Божий клоун Петр Мамонов
Не так давно в Екатеринбурге прошли два выступления Петра Мамонова: сначала состоялся литературный вечер «Шоколадный Пушкин», а затем зрители увидели балет «Мыши + зелененький». Определение жанров — авторское, искать их признаки в спектаклях бессмысленно: не было ни литературного вечера, ни балета. Что происходило на сцене? На сцене был Петр Мамонов. Он пел, играл на музыкальных инструментах, танцевал и выделывал акробатические трюки. Он обращался к публике — шепотом, воплем, смехом — и уходил в себя прямо под взглядами сотен людей, становясь недоступным. Шутовски гримасничал и принимал немыслимые позы. Перевоплощался мгновенно — из «дядечки особенного», который «много-много лет просидел в пыли» в «такого крупнейшего писателя», и из «слона большого, как неработающий холодильник» в «маленького бессмысленного кролика»… Кто же он, Петр Мамонов — легендарный рок-музыкант, гениальный актер или автор шифрованных поэтических текстов?
|
Петр Мамонов |
Ему уже немало лет — он родился 14 апреля 1951 года. Его необычайный артистизм проявился еще в детском возрасте в довольно причудливых формах: из двух средних школ его выгнали за то, что он «устраивал цирк». В графе об образовании у него запись о «незаконченном высшем», а в списке профессий — грузчик, банщик и лифтер. При этом Петр Николаевич владеет четырьмя языками.

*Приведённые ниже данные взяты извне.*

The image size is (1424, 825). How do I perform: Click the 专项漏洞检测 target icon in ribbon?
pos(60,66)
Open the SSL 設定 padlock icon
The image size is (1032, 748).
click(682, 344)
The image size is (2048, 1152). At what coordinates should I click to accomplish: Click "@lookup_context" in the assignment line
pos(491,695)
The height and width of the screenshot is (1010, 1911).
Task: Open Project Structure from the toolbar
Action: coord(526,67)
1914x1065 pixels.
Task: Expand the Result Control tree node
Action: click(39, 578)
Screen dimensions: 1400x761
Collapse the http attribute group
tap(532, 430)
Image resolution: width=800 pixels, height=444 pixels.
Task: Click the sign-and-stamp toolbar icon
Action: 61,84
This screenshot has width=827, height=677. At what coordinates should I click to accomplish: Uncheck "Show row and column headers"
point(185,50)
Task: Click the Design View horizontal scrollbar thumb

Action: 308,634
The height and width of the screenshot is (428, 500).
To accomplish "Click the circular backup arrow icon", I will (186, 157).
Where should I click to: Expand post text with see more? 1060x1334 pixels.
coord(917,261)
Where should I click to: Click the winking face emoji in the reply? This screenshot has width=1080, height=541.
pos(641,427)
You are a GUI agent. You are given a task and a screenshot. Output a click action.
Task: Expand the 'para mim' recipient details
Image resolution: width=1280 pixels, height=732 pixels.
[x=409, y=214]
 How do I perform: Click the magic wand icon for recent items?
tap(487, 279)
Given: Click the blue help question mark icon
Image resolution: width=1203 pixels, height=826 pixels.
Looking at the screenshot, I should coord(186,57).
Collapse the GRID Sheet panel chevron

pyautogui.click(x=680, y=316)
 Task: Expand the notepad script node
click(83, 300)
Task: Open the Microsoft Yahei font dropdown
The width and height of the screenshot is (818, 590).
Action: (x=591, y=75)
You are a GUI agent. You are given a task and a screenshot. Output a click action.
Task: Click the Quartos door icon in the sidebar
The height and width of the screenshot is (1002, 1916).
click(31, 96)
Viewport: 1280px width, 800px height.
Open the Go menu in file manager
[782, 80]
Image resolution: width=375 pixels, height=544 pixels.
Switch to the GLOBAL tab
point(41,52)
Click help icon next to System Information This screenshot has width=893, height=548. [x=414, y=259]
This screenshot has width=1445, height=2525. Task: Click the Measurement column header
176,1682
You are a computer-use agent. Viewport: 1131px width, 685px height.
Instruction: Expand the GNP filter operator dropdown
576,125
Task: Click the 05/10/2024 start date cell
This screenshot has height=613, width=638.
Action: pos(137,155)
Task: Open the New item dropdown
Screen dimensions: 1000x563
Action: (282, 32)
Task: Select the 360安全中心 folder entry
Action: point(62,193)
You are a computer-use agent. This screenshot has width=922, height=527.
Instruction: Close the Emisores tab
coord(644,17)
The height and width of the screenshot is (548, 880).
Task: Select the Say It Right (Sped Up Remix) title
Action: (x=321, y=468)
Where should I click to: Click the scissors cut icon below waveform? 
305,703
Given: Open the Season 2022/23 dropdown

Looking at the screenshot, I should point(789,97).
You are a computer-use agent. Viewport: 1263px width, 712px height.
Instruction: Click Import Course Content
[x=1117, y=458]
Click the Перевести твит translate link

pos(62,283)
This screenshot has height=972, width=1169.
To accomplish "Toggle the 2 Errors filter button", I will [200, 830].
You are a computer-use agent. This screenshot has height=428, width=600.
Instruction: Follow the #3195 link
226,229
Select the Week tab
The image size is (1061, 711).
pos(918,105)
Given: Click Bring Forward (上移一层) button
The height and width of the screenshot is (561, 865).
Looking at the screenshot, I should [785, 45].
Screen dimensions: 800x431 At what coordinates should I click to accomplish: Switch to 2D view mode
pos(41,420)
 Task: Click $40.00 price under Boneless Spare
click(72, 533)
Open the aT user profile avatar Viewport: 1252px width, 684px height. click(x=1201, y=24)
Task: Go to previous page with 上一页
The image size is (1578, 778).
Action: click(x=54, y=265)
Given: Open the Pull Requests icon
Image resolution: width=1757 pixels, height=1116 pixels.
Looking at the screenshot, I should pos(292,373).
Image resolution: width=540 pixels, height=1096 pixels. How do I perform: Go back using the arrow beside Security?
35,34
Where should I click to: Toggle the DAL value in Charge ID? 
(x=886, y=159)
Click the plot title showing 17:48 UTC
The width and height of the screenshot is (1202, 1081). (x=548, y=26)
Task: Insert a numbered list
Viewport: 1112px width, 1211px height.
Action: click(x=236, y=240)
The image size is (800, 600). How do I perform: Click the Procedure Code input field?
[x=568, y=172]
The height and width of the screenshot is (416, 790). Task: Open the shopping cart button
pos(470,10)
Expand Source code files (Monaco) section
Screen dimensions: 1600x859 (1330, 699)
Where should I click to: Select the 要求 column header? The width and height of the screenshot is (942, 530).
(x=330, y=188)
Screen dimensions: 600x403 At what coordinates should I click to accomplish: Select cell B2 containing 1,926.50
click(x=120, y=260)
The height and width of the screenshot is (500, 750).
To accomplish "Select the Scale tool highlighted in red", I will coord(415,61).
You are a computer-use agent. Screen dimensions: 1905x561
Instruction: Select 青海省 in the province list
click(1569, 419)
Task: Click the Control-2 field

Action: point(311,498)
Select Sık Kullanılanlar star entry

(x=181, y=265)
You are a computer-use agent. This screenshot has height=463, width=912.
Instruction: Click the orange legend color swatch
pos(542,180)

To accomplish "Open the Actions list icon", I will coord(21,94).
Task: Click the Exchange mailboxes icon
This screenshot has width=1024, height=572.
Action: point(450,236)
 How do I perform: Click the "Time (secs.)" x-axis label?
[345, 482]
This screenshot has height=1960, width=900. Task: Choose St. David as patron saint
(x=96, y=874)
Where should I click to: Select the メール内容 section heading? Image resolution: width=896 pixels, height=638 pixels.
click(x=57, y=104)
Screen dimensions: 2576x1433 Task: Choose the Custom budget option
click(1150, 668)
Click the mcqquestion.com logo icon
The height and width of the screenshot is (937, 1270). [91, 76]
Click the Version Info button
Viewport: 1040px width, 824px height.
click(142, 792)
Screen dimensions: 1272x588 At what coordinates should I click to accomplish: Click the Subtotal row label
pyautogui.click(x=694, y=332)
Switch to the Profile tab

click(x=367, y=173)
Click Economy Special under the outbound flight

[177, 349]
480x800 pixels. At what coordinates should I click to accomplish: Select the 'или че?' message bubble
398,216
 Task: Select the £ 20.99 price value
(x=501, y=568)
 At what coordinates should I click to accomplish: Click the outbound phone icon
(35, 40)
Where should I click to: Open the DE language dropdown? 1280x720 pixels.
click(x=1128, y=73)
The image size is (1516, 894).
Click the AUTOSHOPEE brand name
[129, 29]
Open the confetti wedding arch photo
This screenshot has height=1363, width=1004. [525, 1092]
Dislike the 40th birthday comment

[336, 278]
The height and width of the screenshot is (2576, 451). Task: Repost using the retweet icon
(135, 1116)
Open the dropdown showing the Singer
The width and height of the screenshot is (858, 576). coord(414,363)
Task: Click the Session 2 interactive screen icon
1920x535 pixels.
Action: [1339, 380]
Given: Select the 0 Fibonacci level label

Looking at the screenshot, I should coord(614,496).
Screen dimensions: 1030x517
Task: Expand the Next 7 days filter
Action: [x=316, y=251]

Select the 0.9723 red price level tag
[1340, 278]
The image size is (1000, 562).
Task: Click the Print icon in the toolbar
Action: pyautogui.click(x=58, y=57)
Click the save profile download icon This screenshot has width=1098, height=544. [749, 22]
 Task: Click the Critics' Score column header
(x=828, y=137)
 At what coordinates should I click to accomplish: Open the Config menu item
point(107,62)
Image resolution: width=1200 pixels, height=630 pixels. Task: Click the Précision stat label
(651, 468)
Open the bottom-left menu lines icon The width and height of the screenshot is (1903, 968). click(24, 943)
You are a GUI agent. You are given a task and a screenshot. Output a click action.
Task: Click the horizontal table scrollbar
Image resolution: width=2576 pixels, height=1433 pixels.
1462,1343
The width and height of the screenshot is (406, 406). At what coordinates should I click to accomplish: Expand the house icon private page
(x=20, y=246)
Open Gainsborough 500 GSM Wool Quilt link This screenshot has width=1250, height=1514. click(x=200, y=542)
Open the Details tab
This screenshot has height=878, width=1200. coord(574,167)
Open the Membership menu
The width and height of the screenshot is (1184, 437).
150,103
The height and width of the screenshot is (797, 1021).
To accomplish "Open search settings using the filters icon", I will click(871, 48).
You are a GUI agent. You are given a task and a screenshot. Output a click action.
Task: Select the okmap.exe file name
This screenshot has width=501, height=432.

Талант Мамонова как рок-музыканта известен давно, в 80-е знаменитую группу «Звуки Му», лидером которой он был, любили миллионы тогда еще советских людей, а тексты песен цитировались далеко за пределами сообщества меломанов. С 1988 года группа начинает выезжать за пределы СССР, выступает в Будапеште, Варшаве. В Италии знакомится с известным британским музыкантом и продюсером, бывшим участником ROXY MUSIC Брайаном Ино , и в 1989-м в Британии выходит дебютный альбом группы. У «Звуков» появляется реальная перспектива стать первой российской группой с известностью мирового масштаба, но… в конце того же года группа распадается.
В конце 80-х мир узнал о другом, не менее ярком таланте Петра Мамонова — он дебютирует в кино, в фильме «Игла» Рашида Нугманова , в роли главного отрицательного персонажа и оппонента героя Виктора Цоя; в 90-м — снимается в фильме «Такси-блюз» Павла Лунгина в роли отставного музыканта Селиверстова. Были и другие фильмы: «Анна Карамазофф» (1991), «Нога» (1991), «Терра инкогнита» (1994) и «Время печали еще не пришло» (1995).
В начале 90-х годов Мамонов сыграл главную роль в пьесе «Лысый брюнет», написанной специально для него и поставленной в театре им. Станиславского — так Петр Мамонов стал актером театра.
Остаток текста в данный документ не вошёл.